CAIRO: Egypt’s Foreign Minister Sameh Shoukry has warned of dire consequences as a result of Israel escalating its activities in the Gaza Strip.

During talks with his Jordanian and Iraqi counterparts, Ayman Al-Safadi and Fuad Hussein, he also said there would be negative repercussions for the security and stability of the whole region.

The discussion in Manama on Wednesday took place on the sidelines of an Arabian foreign ministers’ meeting being held in preparation for the Arab Summit. 

Shoukry talked about Egypt’s efforts to reach an immediate, comprehensive and lasting ceasefire in Gaza and its call for allowing immediate delivery of humanitarian aid.

He also stressed his country’s categorical rejection of any attempts to displace Gazans or kill the Palestinian cause.

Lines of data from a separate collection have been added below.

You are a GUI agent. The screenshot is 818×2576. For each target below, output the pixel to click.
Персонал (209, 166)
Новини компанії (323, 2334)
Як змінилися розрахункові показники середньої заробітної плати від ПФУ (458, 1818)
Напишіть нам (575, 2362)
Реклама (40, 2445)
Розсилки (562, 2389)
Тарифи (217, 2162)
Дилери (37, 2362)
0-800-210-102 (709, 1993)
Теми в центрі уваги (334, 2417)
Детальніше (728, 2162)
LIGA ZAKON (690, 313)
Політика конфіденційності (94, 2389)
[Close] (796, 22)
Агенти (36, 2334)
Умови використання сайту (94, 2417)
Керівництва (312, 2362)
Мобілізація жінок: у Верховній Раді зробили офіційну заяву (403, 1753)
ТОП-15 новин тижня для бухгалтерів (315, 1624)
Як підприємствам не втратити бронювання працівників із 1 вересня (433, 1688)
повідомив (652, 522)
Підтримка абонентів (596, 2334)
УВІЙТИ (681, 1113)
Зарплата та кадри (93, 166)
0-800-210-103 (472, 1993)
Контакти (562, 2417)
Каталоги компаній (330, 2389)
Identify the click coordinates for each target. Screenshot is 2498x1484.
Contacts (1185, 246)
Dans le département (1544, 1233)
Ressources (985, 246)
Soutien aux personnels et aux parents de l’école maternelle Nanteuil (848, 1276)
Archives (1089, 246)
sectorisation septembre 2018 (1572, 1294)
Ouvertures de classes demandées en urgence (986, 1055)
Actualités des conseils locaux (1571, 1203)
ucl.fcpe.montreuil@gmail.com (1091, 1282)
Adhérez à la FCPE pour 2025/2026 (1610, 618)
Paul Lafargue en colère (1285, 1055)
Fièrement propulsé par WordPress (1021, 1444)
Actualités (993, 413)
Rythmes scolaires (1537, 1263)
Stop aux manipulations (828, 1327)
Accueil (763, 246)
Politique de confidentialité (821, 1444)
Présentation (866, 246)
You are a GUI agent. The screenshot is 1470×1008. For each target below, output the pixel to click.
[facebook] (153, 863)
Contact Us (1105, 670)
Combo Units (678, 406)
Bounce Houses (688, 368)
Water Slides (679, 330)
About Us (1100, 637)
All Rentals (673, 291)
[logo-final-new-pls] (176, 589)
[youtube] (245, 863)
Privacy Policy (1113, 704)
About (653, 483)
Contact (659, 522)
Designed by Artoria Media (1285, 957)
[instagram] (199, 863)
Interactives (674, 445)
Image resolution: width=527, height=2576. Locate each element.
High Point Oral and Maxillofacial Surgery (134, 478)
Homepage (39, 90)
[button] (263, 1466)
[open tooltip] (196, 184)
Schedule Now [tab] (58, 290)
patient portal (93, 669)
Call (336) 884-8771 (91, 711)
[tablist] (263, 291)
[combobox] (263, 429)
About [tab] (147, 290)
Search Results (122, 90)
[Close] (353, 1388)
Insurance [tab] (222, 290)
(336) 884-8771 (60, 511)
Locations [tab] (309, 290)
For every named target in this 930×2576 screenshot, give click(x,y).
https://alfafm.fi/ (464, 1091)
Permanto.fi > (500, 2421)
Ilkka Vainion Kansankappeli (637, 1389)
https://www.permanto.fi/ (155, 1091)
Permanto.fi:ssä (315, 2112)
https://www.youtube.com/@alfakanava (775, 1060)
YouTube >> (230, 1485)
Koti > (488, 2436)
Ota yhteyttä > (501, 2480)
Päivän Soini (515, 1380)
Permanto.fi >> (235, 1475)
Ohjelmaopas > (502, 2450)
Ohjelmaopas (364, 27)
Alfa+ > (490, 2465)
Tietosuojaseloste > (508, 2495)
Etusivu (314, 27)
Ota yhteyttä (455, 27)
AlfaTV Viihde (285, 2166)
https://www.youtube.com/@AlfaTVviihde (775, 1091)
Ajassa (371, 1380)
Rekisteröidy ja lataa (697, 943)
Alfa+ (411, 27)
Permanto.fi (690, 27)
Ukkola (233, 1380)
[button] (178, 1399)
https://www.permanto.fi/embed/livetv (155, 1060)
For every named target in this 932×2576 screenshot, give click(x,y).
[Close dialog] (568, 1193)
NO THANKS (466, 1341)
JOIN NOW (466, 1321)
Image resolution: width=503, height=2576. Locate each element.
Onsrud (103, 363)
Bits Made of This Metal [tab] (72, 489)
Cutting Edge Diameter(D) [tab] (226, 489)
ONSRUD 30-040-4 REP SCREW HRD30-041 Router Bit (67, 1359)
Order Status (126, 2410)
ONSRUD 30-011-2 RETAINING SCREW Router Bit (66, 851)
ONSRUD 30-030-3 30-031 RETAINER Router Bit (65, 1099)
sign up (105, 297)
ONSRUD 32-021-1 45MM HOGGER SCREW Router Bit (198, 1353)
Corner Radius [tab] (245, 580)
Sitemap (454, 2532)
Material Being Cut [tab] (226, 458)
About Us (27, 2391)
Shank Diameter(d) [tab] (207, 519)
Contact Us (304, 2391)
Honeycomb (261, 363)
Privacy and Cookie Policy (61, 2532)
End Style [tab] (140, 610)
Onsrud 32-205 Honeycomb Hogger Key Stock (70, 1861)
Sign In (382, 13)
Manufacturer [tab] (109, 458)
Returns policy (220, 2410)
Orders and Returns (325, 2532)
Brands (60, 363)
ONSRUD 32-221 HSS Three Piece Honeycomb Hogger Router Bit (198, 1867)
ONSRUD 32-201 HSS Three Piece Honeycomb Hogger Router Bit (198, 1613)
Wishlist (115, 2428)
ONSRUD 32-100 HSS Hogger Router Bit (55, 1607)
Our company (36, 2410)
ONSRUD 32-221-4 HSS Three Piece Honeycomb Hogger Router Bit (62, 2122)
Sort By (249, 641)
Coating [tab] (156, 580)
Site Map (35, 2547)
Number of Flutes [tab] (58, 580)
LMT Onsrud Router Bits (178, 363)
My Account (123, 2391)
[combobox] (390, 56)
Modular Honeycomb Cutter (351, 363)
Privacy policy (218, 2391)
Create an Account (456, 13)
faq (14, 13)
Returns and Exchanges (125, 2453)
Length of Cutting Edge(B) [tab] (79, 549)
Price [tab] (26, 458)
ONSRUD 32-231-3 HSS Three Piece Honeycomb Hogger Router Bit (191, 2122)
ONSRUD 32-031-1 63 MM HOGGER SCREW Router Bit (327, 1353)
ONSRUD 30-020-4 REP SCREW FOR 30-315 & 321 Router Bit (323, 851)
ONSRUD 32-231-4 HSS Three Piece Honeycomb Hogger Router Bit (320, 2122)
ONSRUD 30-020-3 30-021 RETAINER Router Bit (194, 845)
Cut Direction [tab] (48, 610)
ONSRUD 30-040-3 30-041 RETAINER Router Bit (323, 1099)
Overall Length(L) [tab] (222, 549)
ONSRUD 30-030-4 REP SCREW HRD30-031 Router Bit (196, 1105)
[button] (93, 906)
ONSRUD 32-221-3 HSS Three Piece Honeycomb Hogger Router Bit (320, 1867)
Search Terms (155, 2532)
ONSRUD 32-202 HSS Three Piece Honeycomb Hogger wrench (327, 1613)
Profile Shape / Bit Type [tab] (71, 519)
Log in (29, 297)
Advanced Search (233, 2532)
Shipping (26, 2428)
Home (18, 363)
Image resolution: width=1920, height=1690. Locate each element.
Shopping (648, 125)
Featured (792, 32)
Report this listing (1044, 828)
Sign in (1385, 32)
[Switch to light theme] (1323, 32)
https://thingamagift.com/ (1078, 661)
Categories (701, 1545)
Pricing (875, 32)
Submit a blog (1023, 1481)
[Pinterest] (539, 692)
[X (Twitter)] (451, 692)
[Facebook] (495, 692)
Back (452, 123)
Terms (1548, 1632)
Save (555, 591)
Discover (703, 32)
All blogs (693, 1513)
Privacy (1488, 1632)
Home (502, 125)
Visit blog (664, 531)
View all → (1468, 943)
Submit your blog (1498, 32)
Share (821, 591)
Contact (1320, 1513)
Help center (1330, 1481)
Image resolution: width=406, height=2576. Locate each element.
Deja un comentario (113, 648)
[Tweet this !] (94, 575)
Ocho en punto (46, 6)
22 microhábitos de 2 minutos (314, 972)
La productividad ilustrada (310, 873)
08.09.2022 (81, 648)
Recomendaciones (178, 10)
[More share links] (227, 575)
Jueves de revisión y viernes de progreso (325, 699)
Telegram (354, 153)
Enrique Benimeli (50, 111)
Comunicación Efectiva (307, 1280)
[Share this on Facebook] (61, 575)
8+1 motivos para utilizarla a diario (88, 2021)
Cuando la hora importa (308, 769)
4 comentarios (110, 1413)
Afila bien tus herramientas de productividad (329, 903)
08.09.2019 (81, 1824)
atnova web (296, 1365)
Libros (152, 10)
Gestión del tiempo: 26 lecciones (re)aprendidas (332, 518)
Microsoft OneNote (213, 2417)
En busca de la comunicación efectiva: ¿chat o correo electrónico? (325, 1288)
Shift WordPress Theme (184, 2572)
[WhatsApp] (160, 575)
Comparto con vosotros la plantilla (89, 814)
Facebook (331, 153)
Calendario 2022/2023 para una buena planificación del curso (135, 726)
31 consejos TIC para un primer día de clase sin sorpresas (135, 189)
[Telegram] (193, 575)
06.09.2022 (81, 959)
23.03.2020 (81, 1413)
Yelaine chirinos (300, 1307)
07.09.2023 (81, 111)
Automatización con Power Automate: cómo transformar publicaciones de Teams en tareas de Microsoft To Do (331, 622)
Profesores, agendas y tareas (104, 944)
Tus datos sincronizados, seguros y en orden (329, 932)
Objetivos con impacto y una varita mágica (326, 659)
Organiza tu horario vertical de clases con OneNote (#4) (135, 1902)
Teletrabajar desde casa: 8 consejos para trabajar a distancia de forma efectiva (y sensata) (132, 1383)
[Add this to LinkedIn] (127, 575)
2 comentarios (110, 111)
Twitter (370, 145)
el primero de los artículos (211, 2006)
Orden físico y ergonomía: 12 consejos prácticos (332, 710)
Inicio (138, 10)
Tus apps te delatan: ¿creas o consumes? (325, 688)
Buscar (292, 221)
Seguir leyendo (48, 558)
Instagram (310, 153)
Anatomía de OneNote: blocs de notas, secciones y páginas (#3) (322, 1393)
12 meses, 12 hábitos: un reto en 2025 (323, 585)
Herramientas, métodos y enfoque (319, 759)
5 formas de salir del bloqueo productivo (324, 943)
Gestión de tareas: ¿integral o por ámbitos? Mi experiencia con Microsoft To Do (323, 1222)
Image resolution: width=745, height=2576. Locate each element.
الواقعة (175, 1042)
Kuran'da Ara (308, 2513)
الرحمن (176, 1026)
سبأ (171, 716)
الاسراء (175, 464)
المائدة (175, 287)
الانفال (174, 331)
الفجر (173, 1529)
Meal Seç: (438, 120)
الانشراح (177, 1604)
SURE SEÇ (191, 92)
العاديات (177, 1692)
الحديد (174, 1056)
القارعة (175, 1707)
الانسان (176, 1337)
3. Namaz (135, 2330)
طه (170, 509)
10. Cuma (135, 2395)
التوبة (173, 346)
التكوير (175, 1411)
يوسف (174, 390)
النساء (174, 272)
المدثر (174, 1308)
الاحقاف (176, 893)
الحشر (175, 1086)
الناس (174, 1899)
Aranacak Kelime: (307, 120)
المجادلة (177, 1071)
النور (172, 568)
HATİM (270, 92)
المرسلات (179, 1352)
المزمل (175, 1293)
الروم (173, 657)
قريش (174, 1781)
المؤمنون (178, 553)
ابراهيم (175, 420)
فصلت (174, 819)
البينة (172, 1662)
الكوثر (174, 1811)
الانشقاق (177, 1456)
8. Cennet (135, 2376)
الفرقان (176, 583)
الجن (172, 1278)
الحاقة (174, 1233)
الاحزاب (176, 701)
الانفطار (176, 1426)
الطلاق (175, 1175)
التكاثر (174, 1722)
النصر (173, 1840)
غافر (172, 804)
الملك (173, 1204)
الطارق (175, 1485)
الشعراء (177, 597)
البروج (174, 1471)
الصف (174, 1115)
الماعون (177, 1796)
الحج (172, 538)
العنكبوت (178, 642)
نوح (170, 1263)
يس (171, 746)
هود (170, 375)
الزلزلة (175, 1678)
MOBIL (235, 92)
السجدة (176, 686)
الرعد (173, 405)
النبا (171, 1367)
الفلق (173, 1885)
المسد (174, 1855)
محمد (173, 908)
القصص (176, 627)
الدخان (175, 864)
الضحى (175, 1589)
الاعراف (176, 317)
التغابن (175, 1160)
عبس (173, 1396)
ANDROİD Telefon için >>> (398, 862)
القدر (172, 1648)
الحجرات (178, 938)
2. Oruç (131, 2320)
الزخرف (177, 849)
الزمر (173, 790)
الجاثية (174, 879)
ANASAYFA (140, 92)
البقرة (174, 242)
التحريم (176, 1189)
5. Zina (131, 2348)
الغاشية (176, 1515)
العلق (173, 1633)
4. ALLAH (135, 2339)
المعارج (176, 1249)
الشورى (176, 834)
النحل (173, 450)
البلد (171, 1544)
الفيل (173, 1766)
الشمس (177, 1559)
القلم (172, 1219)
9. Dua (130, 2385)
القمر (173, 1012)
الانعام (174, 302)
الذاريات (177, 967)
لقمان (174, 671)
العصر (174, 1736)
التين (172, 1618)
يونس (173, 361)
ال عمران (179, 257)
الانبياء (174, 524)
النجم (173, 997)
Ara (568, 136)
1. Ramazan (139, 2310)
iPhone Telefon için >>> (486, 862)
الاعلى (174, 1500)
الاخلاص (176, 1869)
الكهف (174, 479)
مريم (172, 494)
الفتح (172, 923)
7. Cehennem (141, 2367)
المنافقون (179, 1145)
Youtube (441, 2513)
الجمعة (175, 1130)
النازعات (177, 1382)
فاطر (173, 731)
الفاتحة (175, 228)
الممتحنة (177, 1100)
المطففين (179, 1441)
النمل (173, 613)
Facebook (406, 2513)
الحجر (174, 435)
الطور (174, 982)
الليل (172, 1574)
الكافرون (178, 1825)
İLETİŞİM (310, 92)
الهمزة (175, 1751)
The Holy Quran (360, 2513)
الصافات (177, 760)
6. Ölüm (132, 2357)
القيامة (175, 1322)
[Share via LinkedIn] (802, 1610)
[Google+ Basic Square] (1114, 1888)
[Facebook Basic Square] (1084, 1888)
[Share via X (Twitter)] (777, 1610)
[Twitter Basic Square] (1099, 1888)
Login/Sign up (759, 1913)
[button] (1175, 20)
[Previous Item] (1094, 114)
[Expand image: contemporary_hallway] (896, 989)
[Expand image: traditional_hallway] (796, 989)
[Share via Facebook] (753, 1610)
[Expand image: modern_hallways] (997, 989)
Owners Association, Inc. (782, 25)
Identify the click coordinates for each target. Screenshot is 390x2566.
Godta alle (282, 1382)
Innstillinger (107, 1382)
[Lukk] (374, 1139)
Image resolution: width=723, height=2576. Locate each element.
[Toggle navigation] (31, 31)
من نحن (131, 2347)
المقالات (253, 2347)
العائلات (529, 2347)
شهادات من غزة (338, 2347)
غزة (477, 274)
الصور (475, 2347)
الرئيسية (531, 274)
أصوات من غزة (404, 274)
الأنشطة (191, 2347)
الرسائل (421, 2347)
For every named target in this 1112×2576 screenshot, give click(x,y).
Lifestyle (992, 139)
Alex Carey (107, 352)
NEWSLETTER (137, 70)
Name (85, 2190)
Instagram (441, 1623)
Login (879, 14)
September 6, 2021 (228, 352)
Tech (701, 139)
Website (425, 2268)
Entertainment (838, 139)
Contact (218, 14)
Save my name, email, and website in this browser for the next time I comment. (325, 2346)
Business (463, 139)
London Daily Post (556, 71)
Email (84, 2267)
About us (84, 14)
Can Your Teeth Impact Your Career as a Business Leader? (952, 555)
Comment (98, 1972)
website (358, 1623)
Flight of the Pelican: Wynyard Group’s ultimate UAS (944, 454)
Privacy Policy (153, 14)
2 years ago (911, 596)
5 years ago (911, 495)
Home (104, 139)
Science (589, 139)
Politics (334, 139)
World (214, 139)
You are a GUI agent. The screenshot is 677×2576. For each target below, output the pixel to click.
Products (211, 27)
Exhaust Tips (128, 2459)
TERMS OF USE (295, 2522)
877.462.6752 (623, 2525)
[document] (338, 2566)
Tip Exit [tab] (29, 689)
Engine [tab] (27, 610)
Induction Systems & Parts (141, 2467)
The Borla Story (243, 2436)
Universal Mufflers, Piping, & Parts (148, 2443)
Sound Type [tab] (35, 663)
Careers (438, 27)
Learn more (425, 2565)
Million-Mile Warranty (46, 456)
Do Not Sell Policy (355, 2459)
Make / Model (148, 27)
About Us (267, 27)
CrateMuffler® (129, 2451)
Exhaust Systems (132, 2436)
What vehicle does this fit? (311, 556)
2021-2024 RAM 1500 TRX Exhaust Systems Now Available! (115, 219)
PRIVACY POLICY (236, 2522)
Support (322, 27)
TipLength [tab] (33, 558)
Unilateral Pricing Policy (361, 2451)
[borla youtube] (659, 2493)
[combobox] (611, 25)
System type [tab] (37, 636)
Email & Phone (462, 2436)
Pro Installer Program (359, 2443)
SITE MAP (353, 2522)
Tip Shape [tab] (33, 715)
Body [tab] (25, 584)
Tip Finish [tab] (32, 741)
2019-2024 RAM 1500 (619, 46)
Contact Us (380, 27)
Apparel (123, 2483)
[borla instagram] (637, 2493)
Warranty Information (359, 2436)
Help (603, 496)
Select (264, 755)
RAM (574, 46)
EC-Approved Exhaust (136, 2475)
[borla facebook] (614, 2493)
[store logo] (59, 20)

He underlined the need to stop targeting civilians, halt Israeli settler violence, and allow aid access in adequate quantities “that meet the needs of our Palestinian brothers.”

During the meeting, Shoukry also reaffirmed Cairo’s support for the stability of Iraq and Jordan and emphasized the importance of implementing directives from the three countries’ leaders to boost cooperation within the framework of the tripartite mechanism. 

He said Egypt viewed tripartite cooperation as a way to link the interests of the three countries and maximize common benefits. The discussion also underlined the importance of putting into effect agreed joint projects as soon as possible.

During a separate meeting with Iraqi minister Hussein, Shoukry reiterated the directives of President Abdel Fattah El-Sisi to develop relations between the two countries in various fields.

The Iraqi minister highlighted close historical ties with Egypt that required continued coordination on the various challenges plaguing the region. Hussein also hailed the key role played by Egypt to bring about an end to the crisis in Gaza.